I learned two new terms last week.
The first was ‘clickavist’ and it is mildly humorous. The second was, ‘unteachables’ and it isn’t.
Back in the days before social media and smart phones, clictavists might have been activists.
You know, people who actively work for political causes or social change. People like Seretse Khama, Nelson Mandela and Martin Luther King.
Instead of getting involved with hands-on action however, clictavists simply register protests by clicking ‘like’ on social media postings.
Not really the same as taking concrete action but at least they aren’t doing any harm.
The same cannot be said about unteachables.
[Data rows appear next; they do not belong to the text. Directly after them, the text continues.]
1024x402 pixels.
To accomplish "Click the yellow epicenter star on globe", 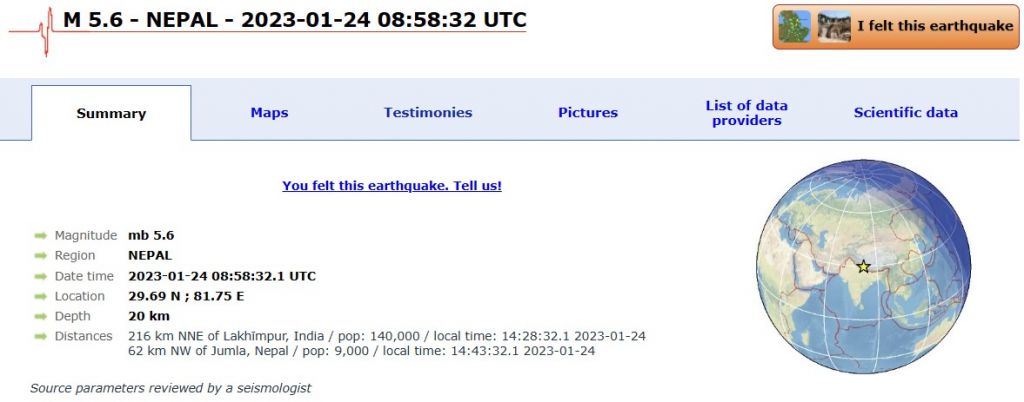I will click(x=864, y=266).
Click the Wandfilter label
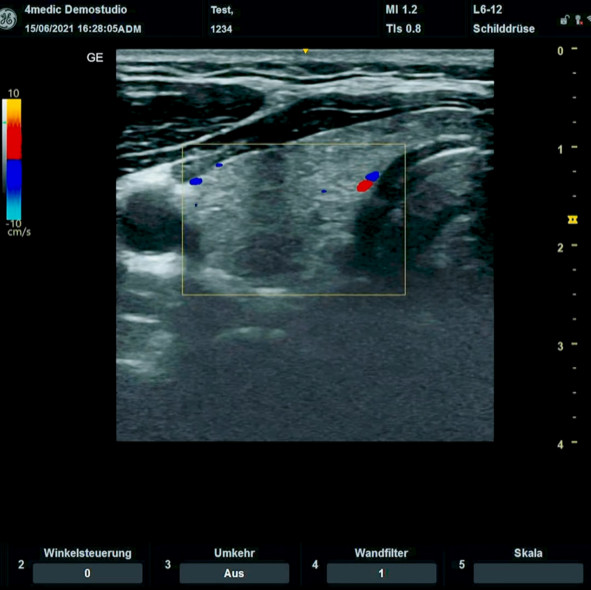Screen dimensions: 591x590 tap(381, 553)
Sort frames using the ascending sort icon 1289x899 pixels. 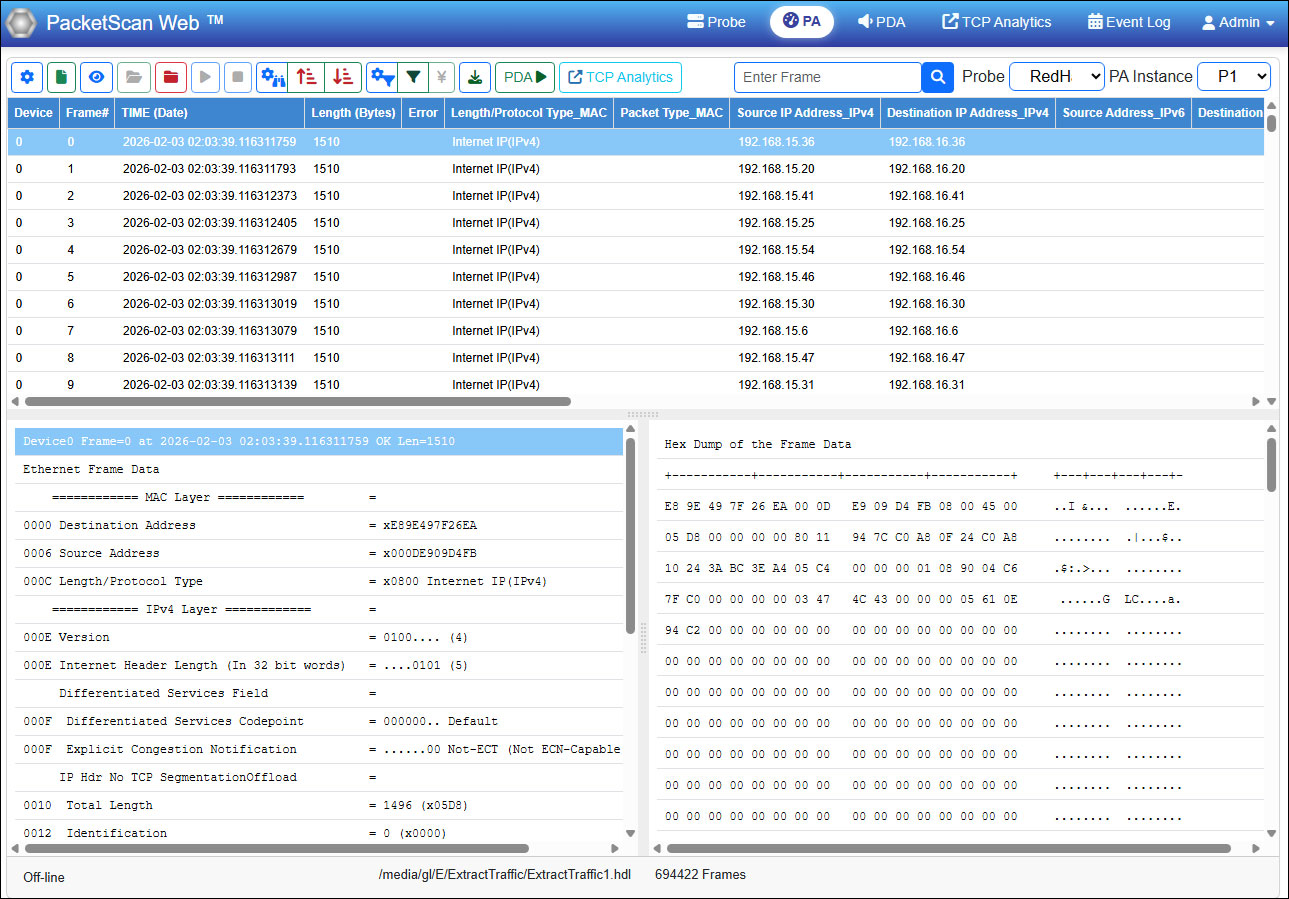[x=306, y=77]
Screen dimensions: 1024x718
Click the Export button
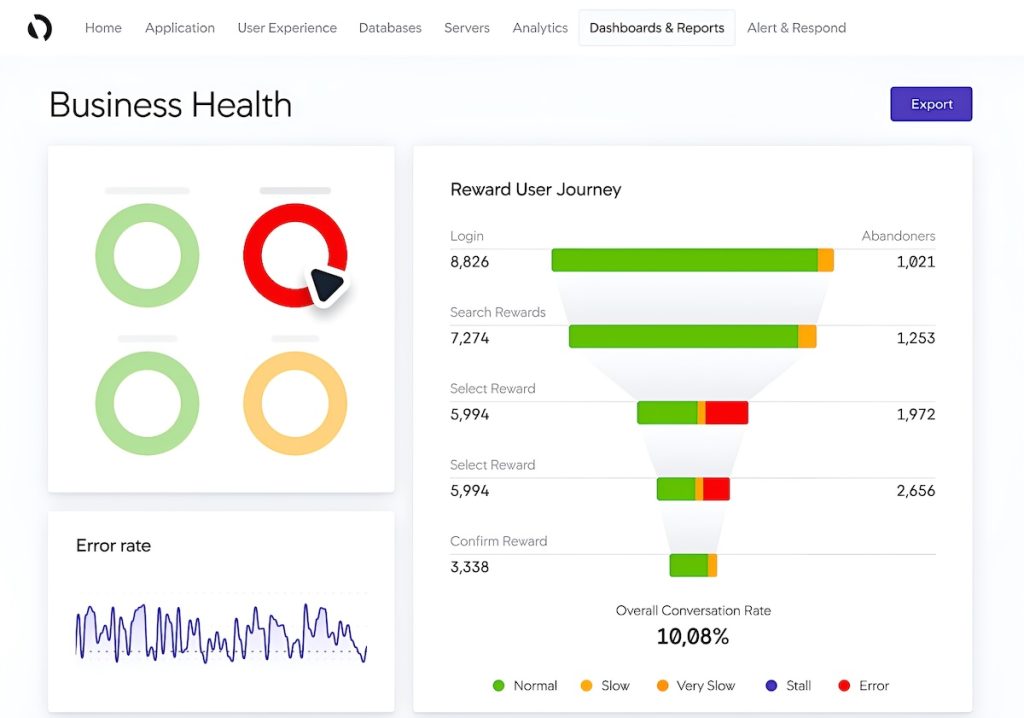click(931, 103)
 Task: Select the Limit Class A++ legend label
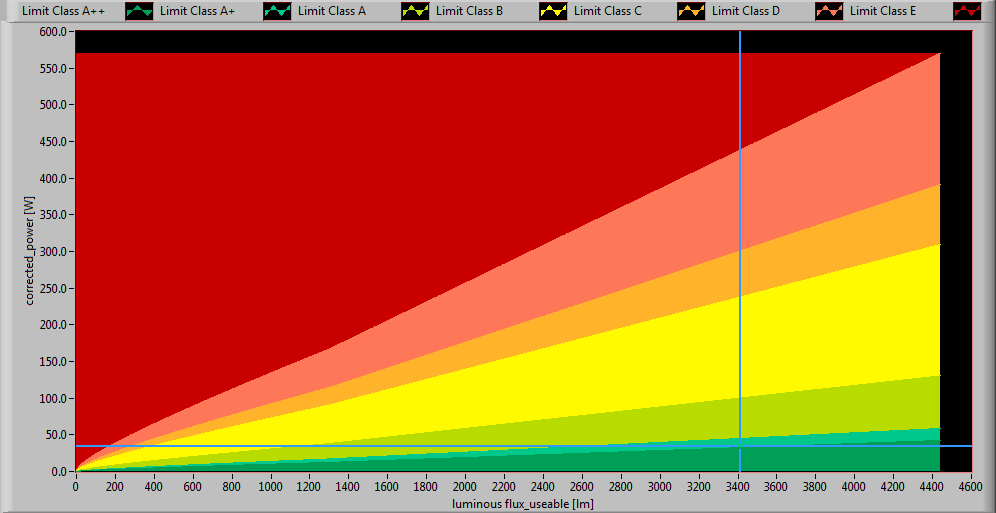click(x=64, y=11)
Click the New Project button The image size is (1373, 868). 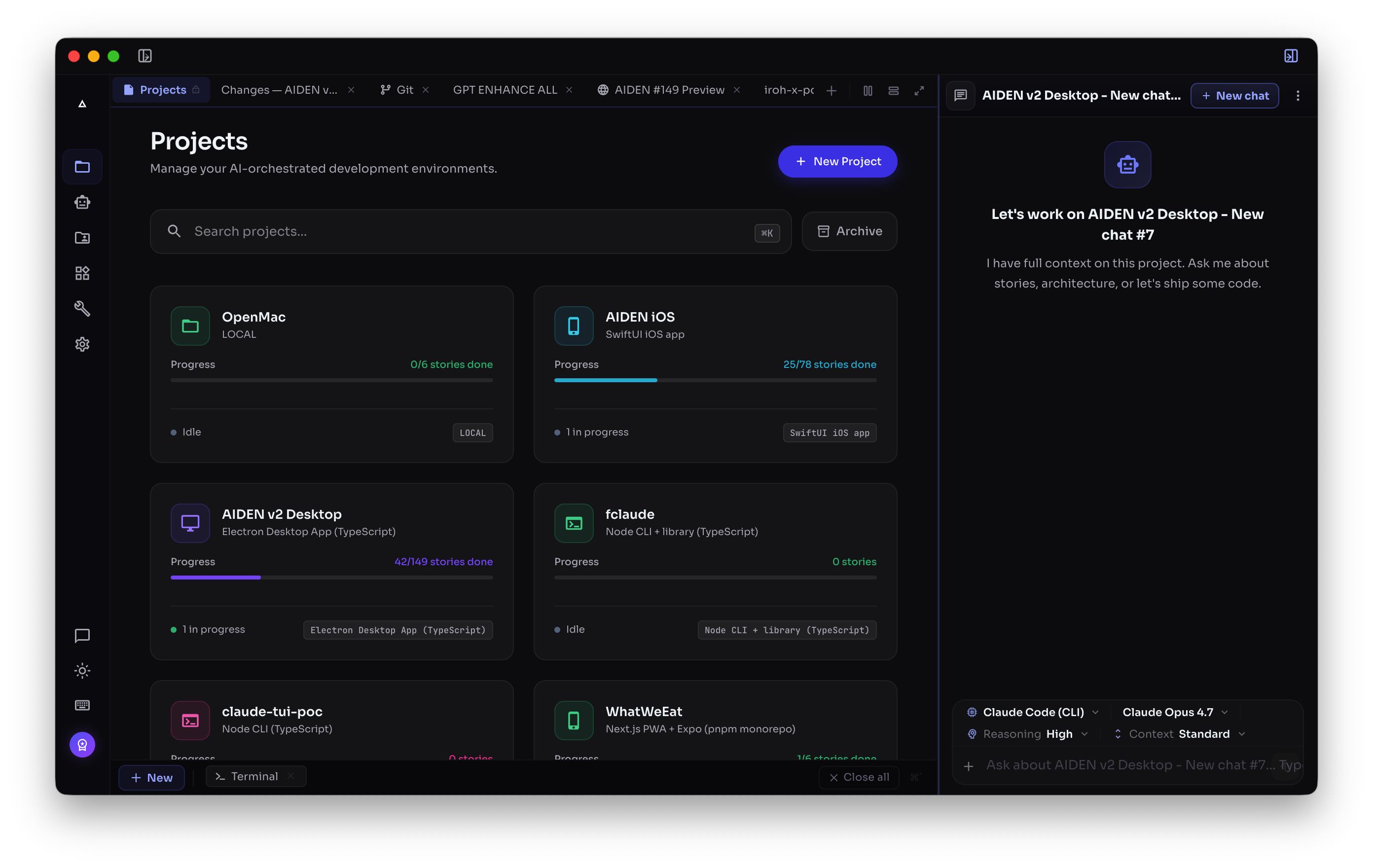pyautogui.click(x=837, y=161)
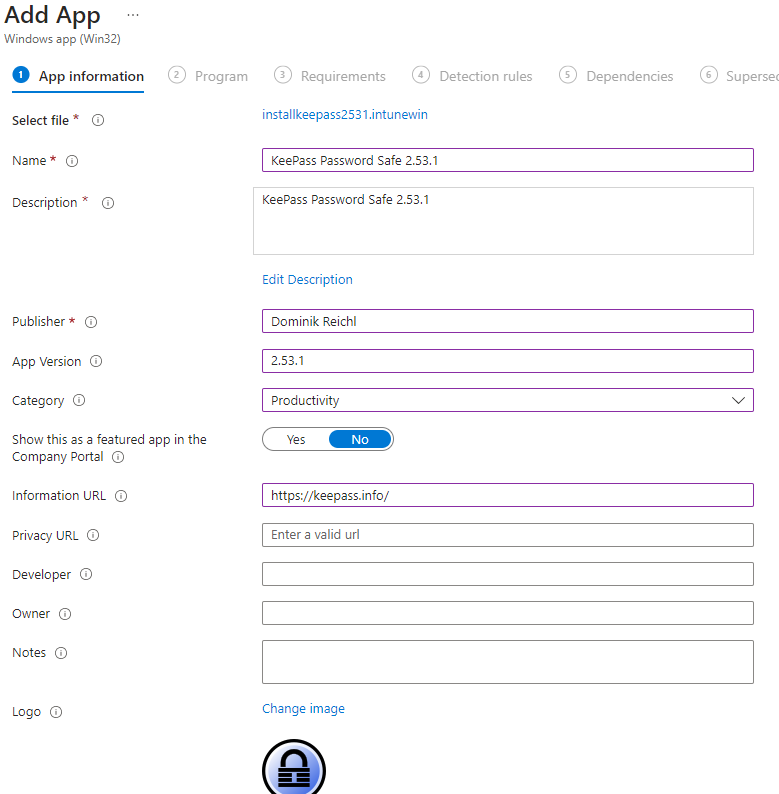Click the Change image link
The width and height of the screenshot is (779, 794).
(303, 708)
That’s the name teachers have given students who have become so used to flicking through their social media that they can’t concentrate on lessons – or anything else – for more than a few seconds at a time.
They are creating serious problems for teachers and for other students who are being held back by the unteachables’ inability to learn.
Scary stuff, and according to teachers I have spoken with in England, they are fast becoming the norm.
I’m writing about this now because I would hate to see the same thing happen in Botswana.
The thing is, the technology is in place and school aged kids are not the only ones addicted to their phones.
If you are reading this piece in a public place that has internet access, you can test out what I am saying.
I’m betting half the adults around you are playing on their phones.
And if you are in a busy restaurant or café, at least one couple will be ignoring each other while one or both type away.
What I hope you will not see is parents ignoring their children while they talk into or tap on their phones.
That happens all the time over here in Britain and I believe it may be setting the stage for an unteachable epidemic.
Kids are not stupid, it’s just that it can be very difficult for them to unlearn lessons they pick up early in life.
The old saying, do as I say, not as I do, just doesn’t work.
Children are far more likely to copy their parents’ and other trusted adults’ behaviour than they are to do as they are told… especially when the two things do not match up.
That’s why I had to start wearing a hat myself when I went out in the midday African sun before I could have any hope of getting my daughters to do the same.
Anyway, if children learn from experience that their parents prefer playing on their phones to playing with them they are going to have serious confidence issues and they will welcome the chance to live virtual lives on social media.
They will also become very difficult to teach.
So, what I am saying is unteachables are both problems and victims.
The good news, though, is that I don’t really believe they are un-teachable.
They just need time and face-to-face attention from family and friends so they will feel safe in the real world… just like the rest of us do.